What you have to do - Summarize the grant requirements text below in three sentences.

Text block -
▬▬▬▬▬▬
Special consideration will be given to teams from institutions that are AAUW college/university partner members.
Requirements and Details about Your Grant
- All grant recipients are required to sign a contract and complete additional documentation to accept the award.
- The project activity must take place between January and May 2015.
- The primary project leader must participate in monthly conference calls with AAUW staff between January and May 2015. A call schedule is set up to accommodate participant schedules as much as possible. Project leaders also may schedule individual calls with AAUW staff. Additional members of the team may participate.
- At least one student leader from each team must attend student calls, which will take place at least twice during the semester.
- At least one representative from each team must attend the National Conference for College Women Student Leaders (May 28–30, 2015) in College Park, Maryland, to present on the team’s project. AAUW will cover travel and conference costs for one representative. Please choose a student team member as the representative who will attend NCCWSL. Teams work with AAUW staff to coordinate attendance at the conference. Your representative will participate in a presentation planning conference call at least one month before the conference.
- AAUW and the Pantene Shine Strong Campaign must be prominently acknowledged in all publications, videos, and other products funded or partially funded through this award.
▬▬▬▬▬▬
Dataset extract -
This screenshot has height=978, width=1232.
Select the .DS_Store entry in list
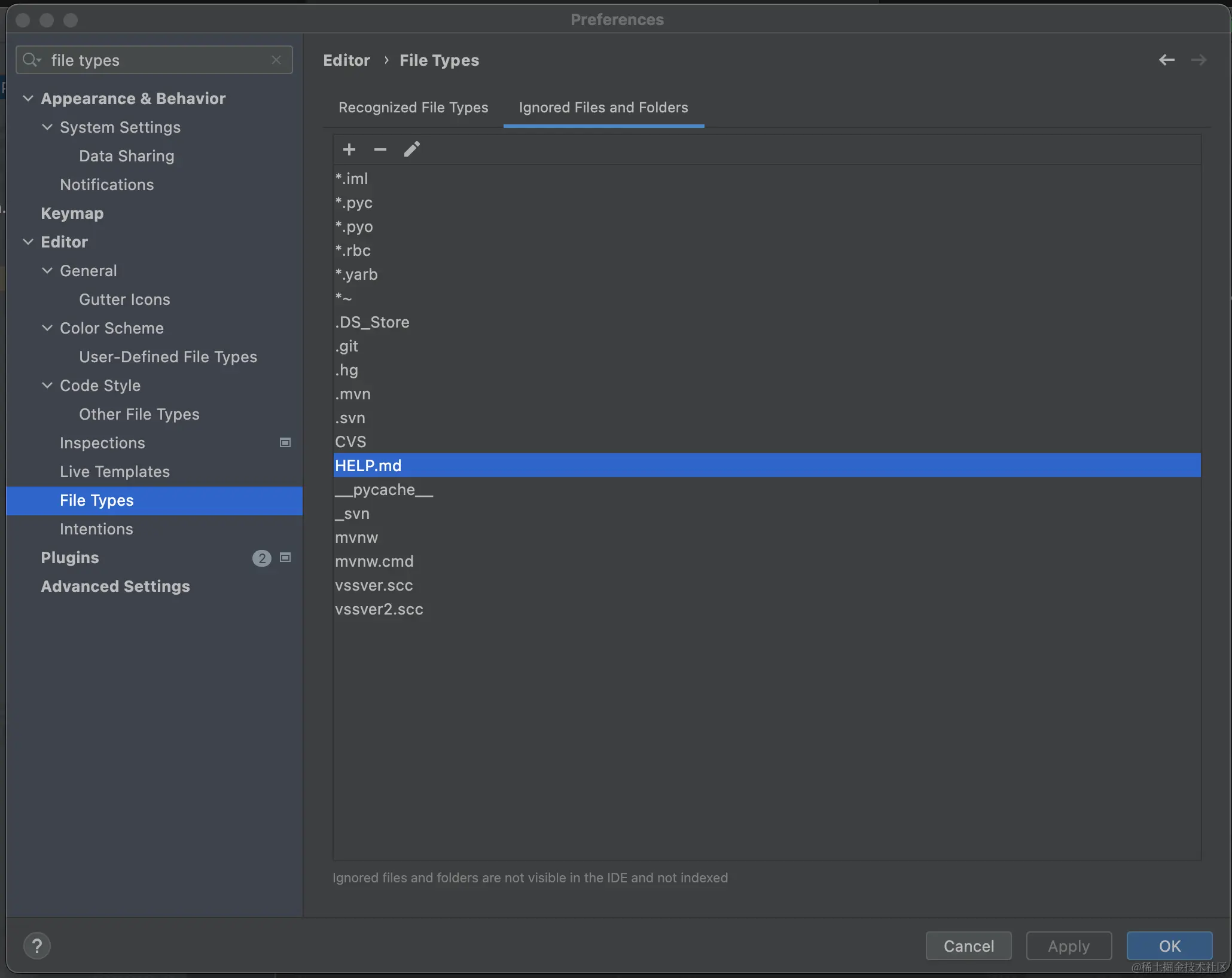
▬▬▬▬▬▬
Written response - Teams from AAUW college/university partner member institutions receive special consideration, and all grant recipients must sign a contract and complete additional documentation, with project activity taking place between January and May 2015. The primary project leader must join monthly conference calls with AAUW staff during that period, and at least one student leader from each team must attend student calls held at least twice during the semester. At least one team representative must attend the National Conference for College Women Student Leaders in College Park, Maryland, on May 28–30, 2015, to present the project, with AAUW covering costs for one representative, and AAUW and the Pantene Shine Strong Campaign must be prominently acknowledged in all products funded through the award.